Among such strategies are:
-pressuring American allies to limit or deny the United States the use of bases;
-striking or jamming information and computer systems to delay the deployment of U.S. military forces;
-disrupting U.S. logistics systems to prevent the timely delivery of supplies and/or delay the arrival of reinforcements;
-attacking air bases and ports to prevent or disrupt the deployment of forces and supplies; and/or
-attacking aircraft carriers to limit America’s reach.
“The net result of these strategies is that China could actually defeat the United States in a conflict—not in the traditional sense of destroying the U.S. military, but in the sense of China accomplishing its military and political objectives while preventing America from achieving some or all of its objectives,” according to Roger Cliff, lead author of the study. Cliff and other authors conclude that “the potential Chinese threat to U.S. facilities in the Western Pacific is real and growing.”
None of this should come as a surprise to Americans. The Pentagon was raising similar warnings as far back as 2000, when it argued that the PRC was developing assets and positioning them near Taiwan in such a way as “to achieve a military solution before outside powers [can] intervene militarily.”

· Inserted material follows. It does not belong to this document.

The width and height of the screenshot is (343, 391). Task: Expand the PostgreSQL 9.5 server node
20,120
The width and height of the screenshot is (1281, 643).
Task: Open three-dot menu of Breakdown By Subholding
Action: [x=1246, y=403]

All hope is not lost, however. The RAND researchers urge Washington to counter the PRC’s asymmetric anti-access strategies by:
-strengthening passive defenses at air bases in the region, including strengthening runways, hardening aircraft hangars and switching to underground fuel tanks;
-deploying air and missile defense systems near critical facilities;
-enhancing coordination between U.S. forces and local security forces, who would serve as a first line of defense against Chinese covert operations;
-diversifying basing options for U.S. warplanes;
-permanently deploying a second carrier in the region;
-reducing the vulnerability of naval forces to attack while in port;
-reducing the vulnerability of command, control, communications, computer, intelligence, surveillance, and reconnaissance systems;
-taking steps both to deter and to mitigate the potential effects of high-altitude nuclear detonations; and
-bolstering the capabilities of allied nations.